Depuis sa table du hall 5, la jeune femme envoie, sans s’interrompre, un sourire ou un signe de la main à intervalle régulier. Ici, elle est en terrain ami. « Je rencontre enfin des gens avec qui je suis en contact depuis des années », précise-t-elle pour expliquer sa venue à Paris. « La plus grande force de May, c’est de chercher à comprendre le parcours de chacun, reprend Jamie Henn. Cela lui permet de trouver chez des gens très différents les points communs qui leur permettront d’agir dans la même direction ». A Bill McKibben, le fondateur de 350.org, le rôle de figure de proue. A May la tâche de construire les passerelles. « Lorsqu’en 2013, nous avons décidé d’avoir une directrice exécutive, le choix de May s’est fait tout naturellement », raconte Jamie Henn.
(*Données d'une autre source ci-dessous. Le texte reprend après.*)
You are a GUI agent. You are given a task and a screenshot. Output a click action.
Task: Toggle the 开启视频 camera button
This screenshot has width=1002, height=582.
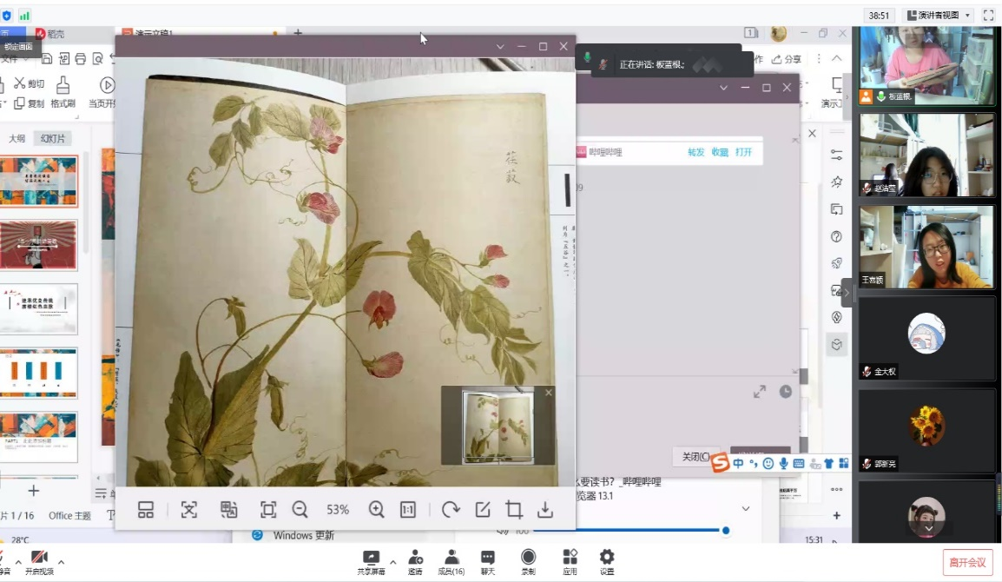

Pourtant, la présence une femme de 31 ans à la tête d’une ONG représentée dans 188 pays n’est pas forcément perçue comme naturel. « En réunion, je suis souvent la seule femme alors forcément ça se remarque, reconnaît-elle sans cesser de sourire. Parfois, se faire remarquer est une force, parfois ça rend juste les choses plus compliquées. » Le tableau change légèrement en élargissant le cadre. « Il y a beaucoup de femmes de haut rang qui travaillent sur le climat, comme Christiana Figueres (secrétaire exécutive de la Convention-cadre des Nations unies sur les changements climatiques, ndlr), nuance May Boeve. Mais en dehors du milieu, on entend rarement parler d’elles, elles n’ont pas la reconnaissance qu’aurait un homme au même poste. Ici aussi la culture masculine domine et je crois qu’on doit également s’y attaquer ». Inoffensive, vous disiez ?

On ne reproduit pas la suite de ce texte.